J’ai lu ce roman parce qu’il faisait partie de la sélection des 68 premières fois, je n’aurais certainement pas, de moi-même, cherché à le lire.

Question de tempérament et de choix de lecture.

 

Notre Dame de Paris












Georges Bess, 

Ed Glénat, 8/11/2023, 208 pages.


Enthousiasmée par les critiques de cette bande dessinée, je me suis empressée de la réserver dans ma bibliothèque préférée. J’ai accueilli ce lourd volume avec quelques doutes : noire et blanc, épais, j’ai mis du temps à me décider à l’ouvrir.

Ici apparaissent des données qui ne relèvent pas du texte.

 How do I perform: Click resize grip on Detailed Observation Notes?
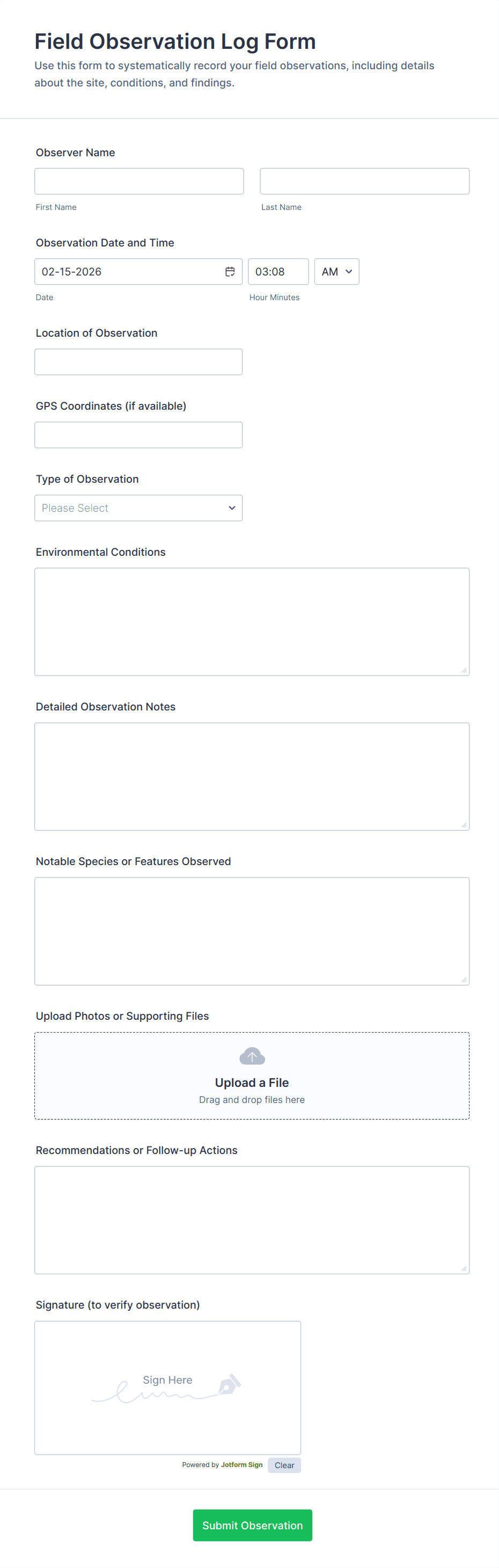pyautogui.click(x=464, y=825)
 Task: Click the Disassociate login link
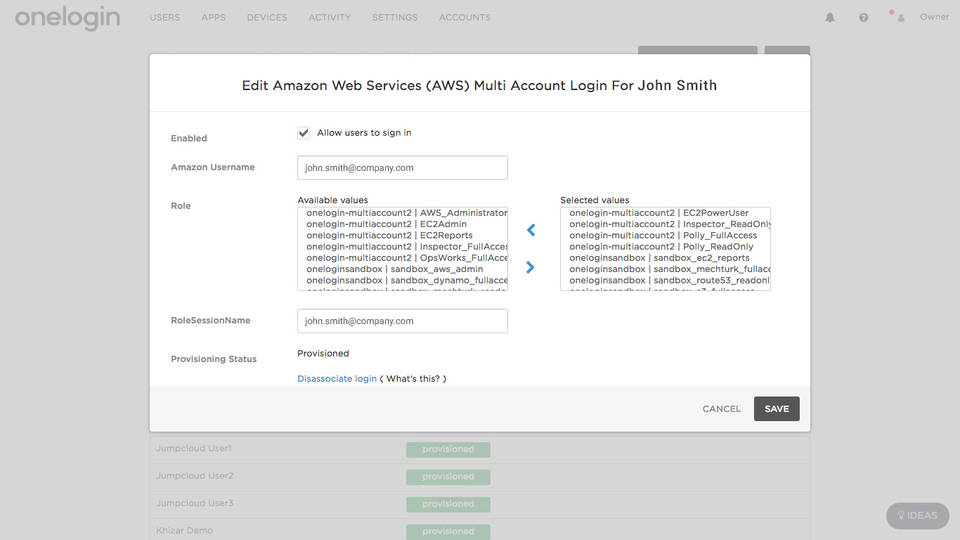337,379
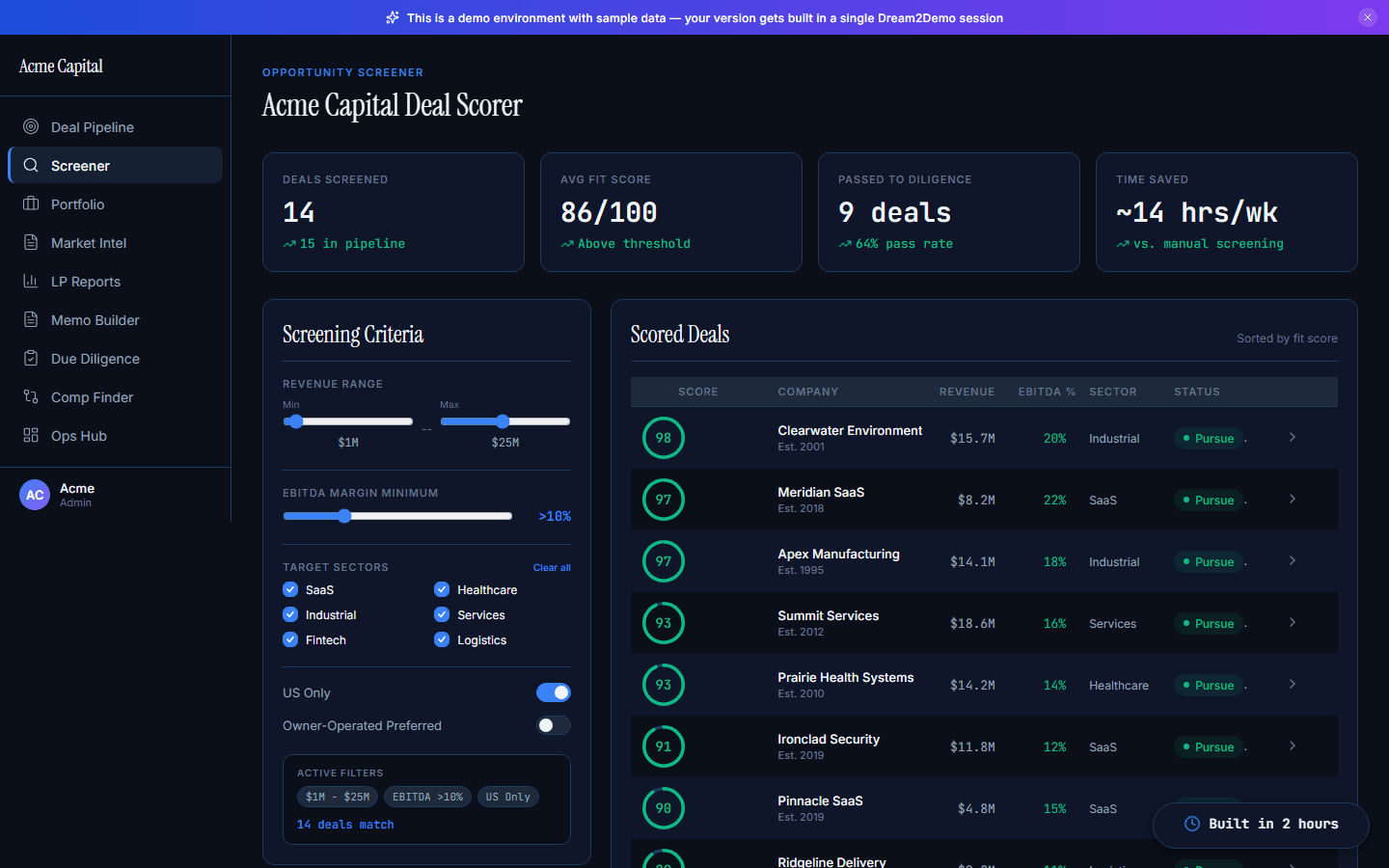Select Screener in the sidebar

click(x=80, y=166)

Le charme a cependant opéré dès les premières pages, face à ces somptueuses planches dépourvues de couleur certes, mais si belles, aux personnages si vivants, aux visages tellement expressifs !

Je me suis replongée dans l’histoire d’Esmeralda, roman que j’ai dévoré voici quelques années maintenant, mais resté si présent dans ma mémoire, l’une de mes œuvres favorites et je me suis sentie rapidement à mon aise, la bande dessinée me rappelant certains passages ou certains personnages que j’avais oubliés, et me permettant de revivre d’autres épisodes que j’avais appréciés.

Le scénario me paraît fidèle au roman, j’ai eu quelques doutes sur les tours auxquels pouvait se livrer la petite chèvre d’Esméralda, mais en sollicitant ma mémoire, il me semble qu’il ne s’agit aucunement de l’imagination de l’auteur.

Les personnages sont en revanche moins beaux que ce que j’imaginais, ce fait est sans doute dû à l’influence de la comédie musicale, il ne faut pas espérer voir évoluer le poète Gringoire sous les traits du beau Bruno Pelletier, celui de George Bess possède les traits des individus de l’époque, et il n’est pas très attirant, Phoebus apparaît comme une brute sans finesse, Frollo porte sur lui un air sournois qui lui va à ravir, quasimodo est très réussi, Clopin est parfaitement imaginé, immense, puissant, dominateur et Esméralda... divine.

Le dessin est ciselé et d'une finesse inouïe, les vues superbes.

Cette bande dessinée est une merveille qui m’a donné envie de relire le roman, et de me procurer cette œuvre d'art qui mérite de faire partie de ma bédéthèque !

 

dimanche 8 septembre 2024

 Ce que je sais de toi













Eric Chacour,

Ed Philippe Rey, 24/08/2023, 302 pages



J’aurais pu refermer ce roman après quelques pages parcourues, l’emploi de la deuxième personne du singulier perturbant chez moi,  la prise d’information, moi qui ai parfois tant de difficulté à pénétrer au cœur des livres. J’ai donc insisté et je pense avoir eu raison. Le « tu » s’estompe tout en captant l’attention du lecteur : tu, cela signifie que l’on est en présence d’un témoin, mais qui est-il ? il faut arriver dans la deuxième moitié du récit pour le découvrir, bien que quelques indices rares et noyés dans le tout peuvent permettre de se faire une idée, c’est le côté quelque peu mystérieux que j’ai apprécié.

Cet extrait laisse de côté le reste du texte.